---------- 文本节选 ----------
实习笔记Day13(2022.8.22)

最新推荐文章于 2024-08-22 17:27:46 发布

歌者｀

最新推荐文章于 2024-08-22 17:27:46 发布

阅读量174

点赞数

分类专栏： 2022暑期实习笔记文章标签：算法

本文链接：https://blog.csdn.net/m0_52774249/article/details/126463354

版权

2022暑期实习笔记专栏收录该内容

13 篇文章 1 订阅

订阅专栏

一.总结

研究了一下我读的第一篇论文里的开源代码的 k-means 聚类部分

二.学习笔记

1.kmeans.h文件

#ifndef _OPENSOURCE_PSC_KMEANS_H__
#define _OPENSOURCE_PSC_KMENAS_H__

#include "common.h"

namespace learning_psc {
class KMeans {
 public:
  KMeans();   //构造函数
  // 读取输入文件并存储上一步的特征向量信息
  void Read(const string& filename);
  // 进行k-means聚类
  void DoKMeans(int num_clusters,
                const string& kmeans_initialize_method,
                int kmeans_max_loop,
                double kmeans_threshold);
  // 写聚类的结果
  void Write(const string& output_path);
  // For unitest, get cluster result.
  const vector<int>& local_memberships() { return local_memberships_; }
 private:
  // 初始化聚类中心
  void InitializeCenters(const string& kmeans_initialize_method);
  //以下各个参数的意义和函数的作用见后续各个函数的剖析部分
  void GeneratePermutation(int length, int buf_size,
                           int seed, vector<int> *perm);
  void KMeansClustering(int kmeans_max_loop, double kmeans_threshold);
  void FindNearestCluster(int data_point_index,
                          int *center_index,
                          double *min_distance);
  double DotProduct(const vector<double>& v1, const double* v2);
  double DotProduct(const vector<double>& v1, const vector<double>& v2);
  double ComputeDistance(const vector<double> &data_point_1,
                         const vector<double> &data_point_2);
  double ComputeDistance(const vector<double> &data_point_1,
                         const double* data_point_2);
  vector<vector<double> > local_rows_;
  int num_total_rows_;
  int my_start_row_index_;
  vector<int> row_count_of_each_proc_;
  int num_clusters_;
  int num_columns_;
  vector<double> cluster_centers_storage_;
  vector<double*> cluster_centers_;
  vector<int> cluster_sizes_;
  vector<int> local_memberships_;

  int myid_;
  int pnum_;
};

}  // namespace learning_psc

#endif  // _OPENSOURCE_PSC_KMEANS_H__

2.kmeans.cc文件（部分）

（1）构造函数 KMeans

#include <cfloat>
#include "common.h"
----------
> [练习任务]:
(A) 把这篇笔记中的句子"研究了一下我读的第一篇论文里的开源代码的 k-means 聚类部分"译成英文。
(B) 请用两句中文概括这篇笔记。
这些数据取自另一来源。
---------- 所给数据 ----------
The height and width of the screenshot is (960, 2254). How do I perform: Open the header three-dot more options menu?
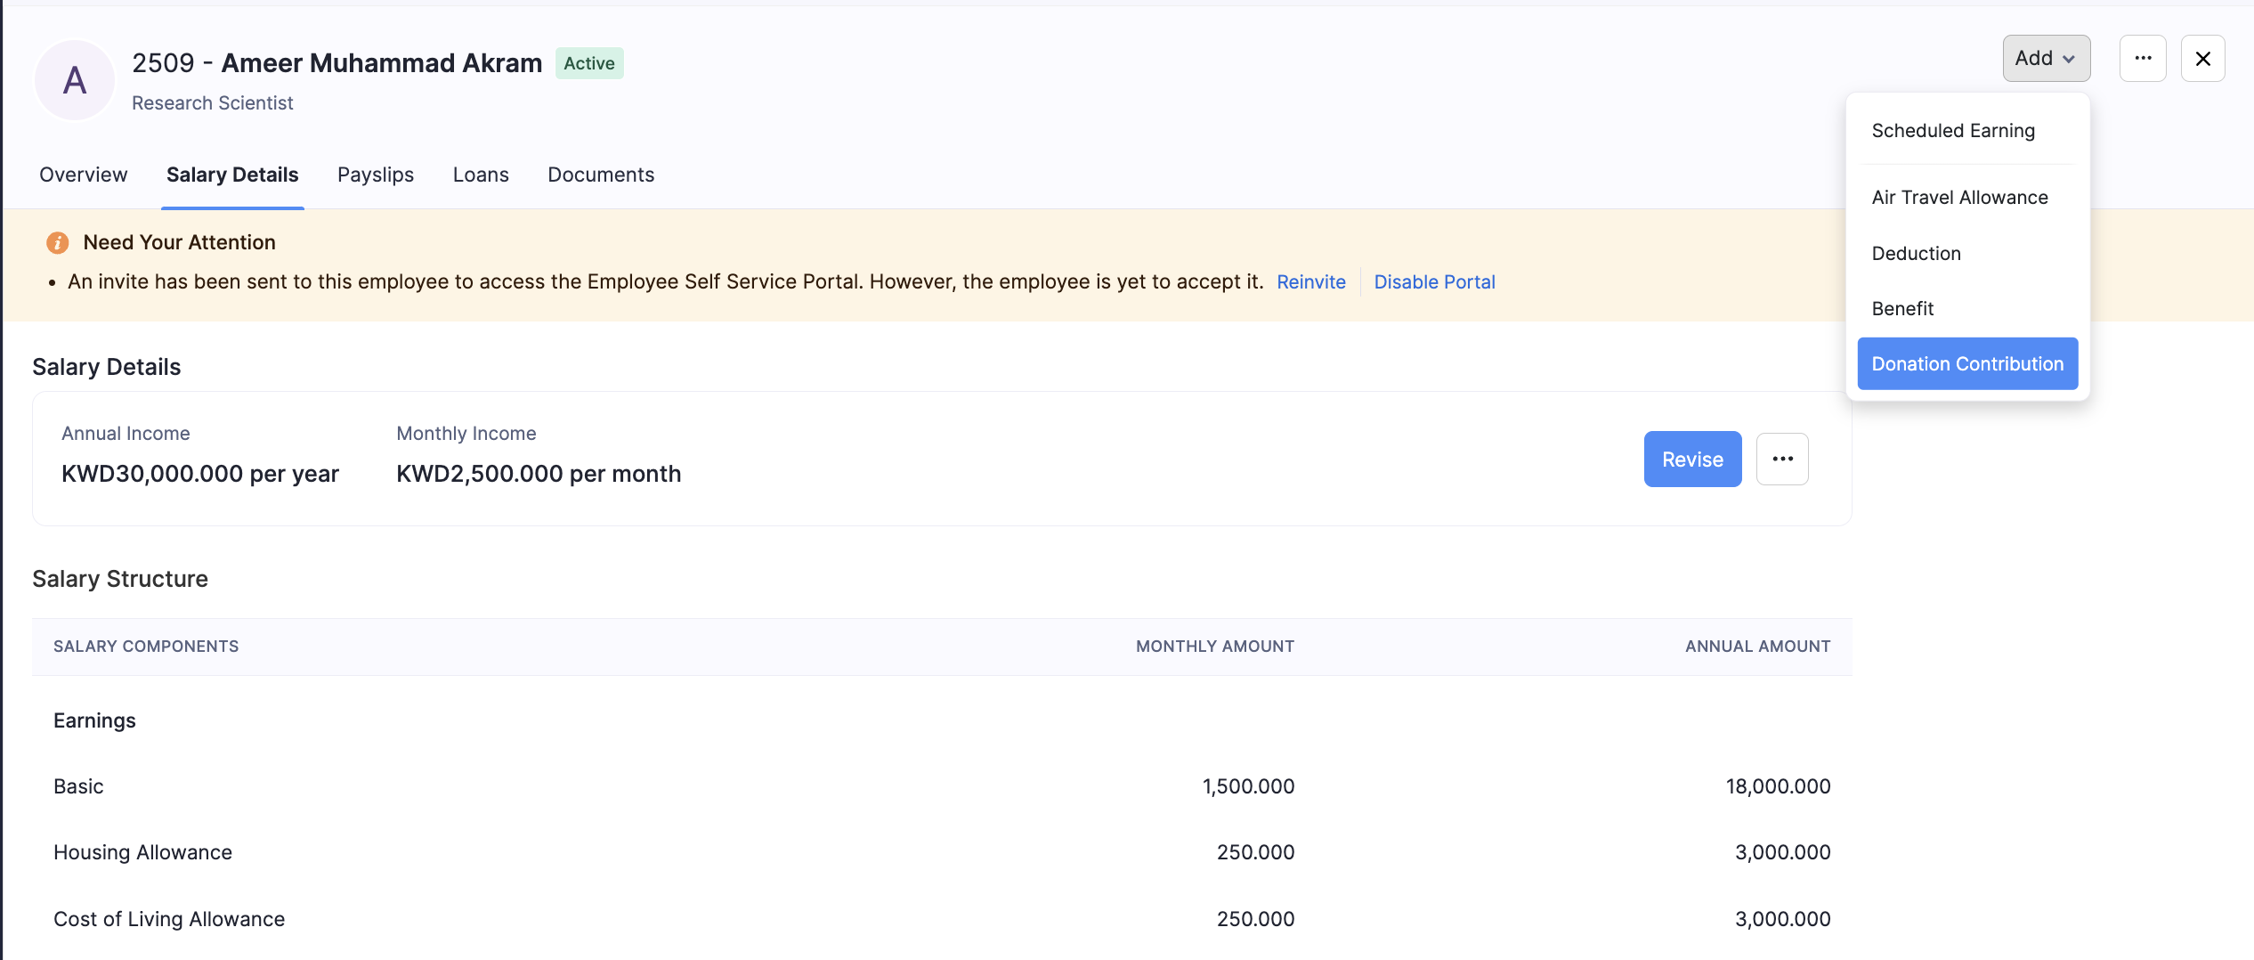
----------
> [参考答案]:
(A) I looked into the k-means clustering part of the open-source code from the first paper I read.

(B) 这篇笔记是2022年8月22日的暑期实习第13天记录，作者研究了所读第一篇论文开源代码中的k-means聚类部分。笔记列出了kmeans.h文件，其中的KMeans类声明了读取输入文件、进行k-means聚类和写聚类结果等函数，随后开始介绍kmeans.cc文件中的构造函数。